Supplied entries below:

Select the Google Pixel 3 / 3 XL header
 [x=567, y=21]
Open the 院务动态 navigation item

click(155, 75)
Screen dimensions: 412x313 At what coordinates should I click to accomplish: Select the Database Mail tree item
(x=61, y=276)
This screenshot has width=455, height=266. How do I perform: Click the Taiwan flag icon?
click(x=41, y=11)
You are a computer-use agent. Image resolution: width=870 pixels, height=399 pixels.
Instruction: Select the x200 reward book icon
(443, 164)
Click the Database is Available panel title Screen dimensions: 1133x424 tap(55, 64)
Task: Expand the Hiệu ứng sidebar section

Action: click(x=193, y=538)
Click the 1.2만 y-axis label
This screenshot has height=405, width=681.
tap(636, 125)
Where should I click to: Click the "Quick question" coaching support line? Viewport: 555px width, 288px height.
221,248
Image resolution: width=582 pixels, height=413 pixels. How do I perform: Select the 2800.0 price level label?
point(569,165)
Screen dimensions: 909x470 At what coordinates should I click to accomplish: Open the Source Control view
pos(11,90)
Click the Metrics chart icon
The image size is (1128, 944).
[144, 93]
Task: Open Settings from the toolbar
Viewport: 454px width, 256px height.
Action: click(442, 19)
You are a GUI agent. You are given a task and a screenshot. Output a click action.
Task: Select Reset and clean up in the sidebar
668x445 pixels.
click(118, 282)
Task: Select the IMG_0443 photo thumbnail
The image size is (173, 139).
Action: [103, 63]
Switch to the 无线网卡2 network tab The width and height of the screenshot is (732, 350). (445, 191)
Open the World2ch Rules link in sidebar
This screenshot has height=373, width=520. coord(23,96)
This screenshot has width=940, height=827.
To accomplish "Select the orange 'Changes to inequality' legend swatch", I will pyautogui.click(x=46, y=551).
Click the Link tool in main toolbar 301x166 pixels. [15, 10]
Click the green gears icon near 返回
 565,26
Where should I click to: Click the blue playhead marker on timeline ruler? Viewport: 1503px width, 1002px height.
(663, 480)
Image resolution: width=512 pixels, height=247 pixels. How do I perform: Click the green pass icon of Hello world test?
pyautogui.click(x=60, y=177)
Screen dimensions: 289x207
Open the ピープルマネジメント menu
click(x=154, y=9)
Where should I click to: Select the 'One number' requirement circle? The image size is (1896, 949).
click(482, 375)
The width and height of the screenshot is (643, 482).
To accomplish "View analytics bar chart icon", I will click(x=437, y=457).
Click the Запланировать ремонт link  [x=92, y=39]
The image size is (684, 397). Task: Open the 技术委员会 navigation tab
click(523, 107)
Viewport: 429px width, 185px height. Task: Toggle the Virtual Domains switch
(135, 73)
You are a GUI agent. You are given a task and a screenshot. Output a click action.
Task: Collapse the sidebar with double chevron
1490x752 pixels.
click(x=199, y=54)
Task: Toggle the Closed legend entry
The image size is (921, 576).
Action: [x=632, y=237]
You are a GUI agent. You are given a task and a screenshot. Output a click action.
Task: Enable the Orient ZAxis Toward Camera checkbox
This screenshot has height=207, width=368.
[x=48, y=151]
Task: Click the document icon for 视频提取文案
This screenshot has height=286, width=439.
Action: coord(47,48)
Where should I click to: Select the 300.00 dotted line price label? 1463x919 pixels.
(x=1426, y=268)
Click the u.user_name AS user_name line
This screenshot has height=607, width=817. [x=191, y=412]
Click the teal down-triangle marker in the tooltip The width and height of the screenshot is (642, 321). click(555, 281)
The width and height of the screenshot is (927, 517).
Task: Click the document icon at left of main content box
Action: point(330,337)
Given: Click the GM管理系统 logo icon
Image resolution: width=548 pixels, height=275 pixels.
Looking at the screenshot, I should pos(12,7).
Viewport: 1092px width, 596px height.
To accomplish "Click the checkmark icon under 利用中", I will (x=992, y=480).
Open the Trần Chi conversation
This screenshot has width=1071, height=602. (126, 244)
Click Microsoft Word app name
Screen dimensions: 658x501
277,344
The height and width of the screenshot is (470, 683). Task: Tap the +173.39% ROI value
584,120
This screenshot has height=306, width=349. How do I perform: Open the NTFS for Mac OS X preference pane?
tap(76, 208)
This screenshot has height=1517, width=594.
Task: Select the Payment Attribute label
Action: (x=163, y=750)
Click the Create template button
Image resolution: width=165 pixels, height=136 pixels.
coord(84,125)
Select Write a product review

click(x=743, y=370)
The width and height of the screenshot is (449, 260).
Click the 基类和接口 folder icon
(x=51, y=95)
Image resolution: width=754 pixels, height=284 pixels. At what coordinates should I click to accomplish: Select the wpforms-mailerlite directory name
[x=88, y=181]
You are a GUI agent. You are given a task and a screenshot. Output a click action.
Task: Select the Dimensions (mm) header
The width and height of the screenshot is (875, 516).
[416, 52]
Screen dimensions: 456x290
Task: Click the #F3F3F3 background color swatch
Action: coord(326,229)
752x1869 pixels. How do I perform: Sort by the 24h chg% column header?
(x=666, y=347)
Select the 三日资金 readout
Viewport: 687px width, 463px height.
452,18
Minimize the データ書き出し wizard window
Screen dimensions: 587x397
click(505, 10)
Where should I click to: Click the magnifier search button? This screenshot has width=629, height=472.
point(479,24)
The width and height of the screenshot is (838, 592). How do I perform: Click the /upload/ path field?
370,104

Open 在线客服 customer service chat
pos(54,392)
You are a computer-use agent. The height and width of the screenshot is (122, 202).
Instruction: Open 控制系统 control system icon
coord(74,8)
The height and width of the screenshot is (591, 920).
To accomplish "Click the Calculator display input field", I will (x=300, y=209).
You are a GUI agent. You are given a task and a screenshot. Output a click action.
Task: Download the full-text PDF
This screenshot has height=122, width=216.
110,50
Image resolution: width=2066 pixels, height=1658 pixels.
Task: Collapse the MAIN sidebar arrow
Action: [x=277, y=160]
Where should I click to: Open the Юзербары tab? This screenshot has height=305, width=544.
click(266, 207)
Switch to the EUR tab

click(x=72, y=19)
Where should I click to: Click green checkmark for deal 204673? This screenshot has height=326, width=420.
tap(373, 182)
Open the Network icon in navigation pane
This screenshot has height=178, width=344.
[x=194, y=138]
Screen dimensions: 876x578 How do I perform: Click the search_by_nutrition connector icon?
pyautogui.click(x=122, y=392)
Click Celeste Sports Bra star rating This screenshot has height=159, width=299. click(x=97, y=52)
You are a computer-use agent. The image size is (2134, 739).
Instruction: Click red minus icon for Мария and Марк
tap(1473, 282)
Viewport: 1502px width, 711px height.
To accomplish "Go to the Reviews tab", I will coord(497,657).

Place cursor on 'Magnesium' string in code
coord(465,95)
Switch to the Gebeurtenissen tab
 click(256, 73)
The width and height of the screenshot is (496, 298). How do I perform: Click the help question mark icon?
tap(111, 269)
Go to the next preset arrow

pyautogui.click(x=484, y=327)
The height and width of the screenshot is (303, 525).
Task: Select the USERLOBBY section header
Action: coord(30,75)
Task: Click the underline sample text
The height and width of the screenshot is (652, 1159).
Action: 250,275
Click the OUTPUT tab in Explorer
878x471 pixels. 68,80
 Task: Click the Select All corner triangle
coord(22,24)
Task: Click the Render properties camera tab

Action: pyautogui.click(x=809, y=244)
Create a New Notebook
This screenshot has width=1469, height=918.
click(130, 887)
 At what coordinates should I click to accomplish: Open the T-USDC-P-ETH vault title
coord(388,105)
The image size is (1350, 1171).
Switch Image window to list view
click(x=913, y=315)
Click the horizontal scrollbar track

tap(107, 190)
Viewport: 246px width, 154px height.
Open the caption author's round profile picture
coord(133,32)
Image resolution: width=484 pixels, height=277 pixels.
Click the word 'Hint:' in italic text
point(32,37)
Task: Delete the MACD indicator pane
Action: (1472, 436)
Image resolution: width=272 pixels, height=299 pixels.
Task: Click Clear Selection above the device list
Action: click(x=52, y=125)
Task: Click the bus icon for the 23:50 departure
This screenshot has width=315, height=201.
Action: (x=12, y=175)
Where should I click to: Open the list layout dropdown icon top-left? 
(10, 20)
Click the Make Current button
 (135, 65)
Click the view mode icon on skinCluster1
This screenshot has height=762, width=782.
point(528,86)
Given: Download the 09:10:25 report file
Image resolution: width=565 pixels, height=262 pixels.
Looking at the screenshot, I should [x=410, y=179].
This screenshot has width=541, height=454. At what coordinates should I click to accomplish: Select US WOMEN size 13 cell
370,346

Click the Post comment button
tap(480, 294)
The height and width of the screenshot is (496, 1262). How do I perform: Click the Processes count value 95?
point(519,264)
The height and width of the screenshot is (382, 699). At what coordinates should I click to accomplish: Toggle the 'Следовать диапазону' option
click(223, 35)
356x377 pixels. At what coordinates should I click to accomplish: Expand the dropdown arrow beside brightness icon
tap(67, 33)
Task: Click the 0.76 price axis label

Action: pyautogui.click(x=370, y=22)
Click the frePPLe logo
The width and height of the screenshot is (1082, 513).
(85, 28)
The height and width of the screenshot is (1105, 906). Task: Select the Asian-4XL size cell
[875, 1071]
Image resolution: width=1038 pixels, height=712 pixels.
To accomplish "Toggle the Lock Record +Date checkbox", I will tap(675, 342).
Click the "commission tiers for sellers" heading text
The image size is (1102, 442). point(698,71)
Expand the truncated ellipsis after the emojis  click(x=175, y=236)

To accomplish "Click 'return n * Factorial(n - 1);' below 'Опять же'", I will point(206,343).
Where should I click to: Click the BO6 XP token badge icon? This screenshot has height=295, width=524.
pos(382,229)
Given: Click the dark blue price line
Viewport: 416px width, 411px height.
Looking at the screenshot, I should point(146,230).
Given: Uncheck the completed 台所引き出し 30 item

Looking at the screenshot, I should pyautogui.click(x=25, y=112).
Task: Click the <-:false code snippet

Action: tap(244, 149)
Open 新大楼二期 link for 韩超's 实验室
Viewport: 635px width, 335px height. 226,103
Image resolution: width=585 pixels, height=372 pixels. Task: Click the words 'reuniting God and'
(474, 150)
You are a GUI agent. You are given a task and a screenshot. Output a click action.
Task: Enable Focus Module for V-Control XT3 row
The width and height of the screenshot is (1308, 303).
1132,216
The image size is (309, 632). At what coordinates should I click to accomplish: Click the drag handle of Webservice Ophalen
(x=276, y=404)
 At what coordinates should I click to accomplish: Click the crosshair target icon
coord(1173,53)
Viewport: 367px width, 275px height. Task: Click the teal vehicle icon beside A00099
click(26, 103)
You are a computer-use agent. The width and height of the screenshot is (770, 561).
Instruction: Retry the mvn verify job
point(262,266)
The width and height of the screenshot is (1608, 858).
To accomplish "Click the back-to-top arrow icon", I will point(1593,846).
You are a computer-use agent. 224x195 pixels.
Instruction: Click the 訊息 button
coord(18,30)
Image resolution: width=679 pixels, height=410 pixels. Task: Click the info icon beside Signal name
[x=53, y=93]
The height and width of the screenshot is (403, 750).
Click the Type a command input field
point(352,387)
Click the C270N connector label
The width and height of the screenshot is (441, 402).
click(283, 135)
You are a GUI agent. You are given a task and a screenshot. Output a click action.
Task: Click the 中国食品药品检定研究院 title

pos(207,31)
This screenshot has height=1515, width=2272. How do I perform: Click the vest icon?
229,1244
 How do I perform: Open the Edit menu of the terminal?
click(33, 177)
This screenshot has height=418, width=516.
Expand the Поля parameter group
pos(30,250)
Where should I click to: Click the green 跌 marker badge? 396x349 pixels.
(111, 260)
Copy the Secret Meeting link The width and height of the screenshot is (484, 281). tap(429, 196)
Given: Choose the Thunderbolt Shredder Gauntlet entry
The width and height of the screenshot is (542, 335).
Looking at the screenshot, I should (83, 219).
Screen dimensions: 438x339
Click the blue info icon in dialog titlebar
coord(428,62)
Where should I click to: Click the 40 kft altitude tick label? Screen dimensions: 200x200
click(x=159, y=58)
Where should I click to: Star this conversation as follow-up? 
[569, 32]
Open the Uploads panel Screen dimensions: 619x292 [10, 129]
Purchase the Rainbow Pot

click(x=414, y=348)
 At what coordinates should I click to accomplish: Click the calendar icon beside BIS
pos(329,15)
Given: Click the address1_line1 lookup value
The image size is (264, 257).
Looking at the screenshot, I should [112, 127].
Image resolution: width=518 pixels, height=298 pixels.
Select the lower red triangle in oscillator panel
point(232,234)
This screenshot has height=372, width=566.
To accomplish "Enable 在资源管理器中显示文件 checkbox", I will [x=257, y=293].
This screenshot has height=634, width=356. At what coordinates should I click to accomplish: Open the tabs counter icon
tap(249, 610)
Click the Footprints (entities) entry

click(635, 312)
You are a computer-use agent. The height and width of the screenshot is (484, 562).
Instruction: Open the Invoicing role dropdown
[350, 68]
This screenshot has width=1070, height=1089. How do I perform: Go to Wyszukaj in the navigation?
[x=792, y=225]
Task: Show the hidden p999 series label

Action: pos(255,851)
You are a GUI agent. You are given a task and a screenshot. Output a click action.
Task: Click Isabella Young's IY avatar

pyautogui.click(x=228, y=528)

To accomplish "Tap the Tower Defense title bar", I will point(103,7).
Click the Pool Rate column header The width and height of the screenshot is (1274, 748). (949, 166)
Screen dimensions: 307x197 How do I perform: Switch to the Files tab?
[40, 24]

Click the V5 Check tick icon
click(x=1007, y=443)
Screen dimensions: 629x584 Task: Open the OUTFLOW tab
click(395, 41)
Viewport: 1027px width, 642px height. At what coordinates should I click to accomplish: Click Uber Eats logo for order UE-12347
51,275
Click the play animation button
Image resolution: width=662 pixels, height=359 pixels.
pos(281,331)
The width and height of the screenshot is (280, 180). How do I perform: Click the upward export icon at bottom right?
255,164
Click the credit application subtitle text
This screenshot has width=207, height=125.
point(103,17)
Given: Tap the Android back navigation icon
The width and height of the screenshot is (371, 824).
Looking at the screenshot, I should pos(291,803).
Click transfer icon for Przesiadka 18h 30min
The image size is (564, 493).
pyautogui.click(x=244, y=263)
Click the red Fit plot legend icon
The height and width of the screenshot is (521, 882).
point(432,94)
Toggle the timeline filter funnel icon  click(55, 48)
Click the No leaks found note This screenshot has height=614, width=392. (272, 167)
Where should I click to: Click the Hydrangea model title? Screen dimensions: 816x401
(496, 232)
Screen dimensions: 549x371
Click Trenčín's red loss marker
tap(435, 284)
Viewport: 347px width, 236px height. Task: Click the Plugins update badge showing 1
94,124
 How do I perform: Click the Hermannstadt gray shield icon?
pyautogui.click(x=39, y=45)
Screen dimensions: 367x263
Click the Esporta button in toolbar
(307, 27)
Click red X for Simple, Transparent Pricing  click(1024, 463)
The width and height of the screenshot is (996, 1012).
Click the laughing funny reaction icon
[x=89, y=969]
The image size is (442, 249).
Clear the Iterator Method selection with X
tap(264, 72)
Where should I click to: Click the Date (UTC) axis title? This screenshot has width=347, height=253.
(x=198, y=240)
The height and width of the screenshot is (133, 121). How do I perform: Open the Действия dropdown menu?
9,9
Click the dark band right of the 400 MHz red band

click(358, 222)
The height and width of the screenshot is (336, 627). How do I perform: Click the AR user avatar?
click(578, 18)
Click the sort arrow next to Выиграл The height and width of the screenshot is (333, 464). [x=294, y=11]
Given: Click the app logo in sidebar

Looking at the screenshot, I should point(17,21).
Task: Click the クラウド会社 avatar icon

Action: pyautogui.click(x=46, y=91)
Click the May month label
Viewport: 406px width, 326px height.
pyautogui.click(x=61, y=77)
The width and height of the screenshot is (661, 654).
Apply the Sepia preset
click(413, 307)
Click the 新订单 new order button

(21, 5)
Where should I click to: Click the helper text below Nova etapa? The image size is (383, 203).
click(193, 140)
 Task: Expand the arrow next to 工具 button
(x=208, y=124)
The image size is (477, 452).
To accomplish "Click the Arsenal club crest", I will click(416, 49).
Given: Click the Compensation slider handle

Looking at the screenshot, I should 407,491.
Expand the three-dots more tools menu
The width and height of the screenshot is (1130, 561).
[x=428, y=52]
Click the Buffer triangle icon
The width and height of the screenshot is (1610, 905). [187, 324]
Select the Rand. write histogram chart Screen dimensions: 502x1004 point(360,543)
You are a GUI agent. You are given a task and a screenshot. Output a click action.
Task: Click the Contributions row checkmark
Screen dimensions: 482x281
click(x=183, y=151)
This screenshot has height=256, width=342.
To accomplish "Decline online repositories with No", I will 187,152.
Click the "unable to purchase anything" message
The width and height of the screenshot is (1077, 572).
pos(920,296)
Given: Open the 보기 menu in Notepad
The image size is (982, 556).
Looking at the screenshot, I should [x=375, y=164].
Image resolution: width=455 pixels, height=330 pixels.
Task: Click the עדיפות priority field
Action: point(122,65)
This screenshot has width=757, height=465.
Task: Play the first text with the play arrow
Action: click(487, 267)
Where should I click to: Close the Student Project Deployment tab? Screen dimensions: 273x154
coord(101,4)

End of Supplied entries.

# Brief:
Gather each line of the listing containing the word "Enable" and show it.

# Response to the exercise:
Task: Enable the Orient ZAxis Toward Camera checkbox
Task: Enable Focus Module for V-Control XT3 row
To accomplish "Enable 在资源管理器中显示文件 checkbox", I will [x=257, y=293].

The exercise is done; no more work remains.